Another rum drink hits my hands along with a cigar. Standing over the spit, the smell of roasting chicken makes me salivate. “You see, these are not regular chickens. They’re a special breed of chicken only found here, and maybe a few other places, but mostly here. They were taken here a long time ago from Cuba as fighting cocks and hens. You’ll see how different they taste.”
Somehow another drink finds its way to my left hand, a mango mojito, prepared using the fruits on the property. Finally something refreshing I mumble to myself. The previous drinks were all rum and coke, not really my cup of tea, but I’m not one to be rude to my hosts. By now I’ve got quite the buzz on, from the cigar… yeah, the cigar did it.

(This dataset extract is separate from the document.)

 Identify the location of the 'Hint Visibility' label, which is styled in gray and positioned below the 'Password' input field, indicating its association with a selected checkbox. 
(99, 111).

Admiring the chicken slowly roasting before me, a strong desire to stay here overwhelms me. But that’s just not possible, maybe in another life.

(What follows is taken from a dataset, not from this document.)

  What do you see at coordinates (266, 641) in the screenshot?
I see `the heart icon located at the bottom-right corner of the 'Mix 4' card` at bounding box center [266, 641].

Dinner was served around 3pm. The roasted “free range” chicken, black beans and rice with a side of fried plantains. My new friend was right; the chicken was like no other bird I had ever tasted. It was much more primal, gamey… delicious.
By 6pm my family and I wobbled back to our abode to pack for the short trip home. I’ll never look at those wild Key West chickens the same way. From here on out, I can only see those “free range, antibiotic free” birds turning slowly above an open fire.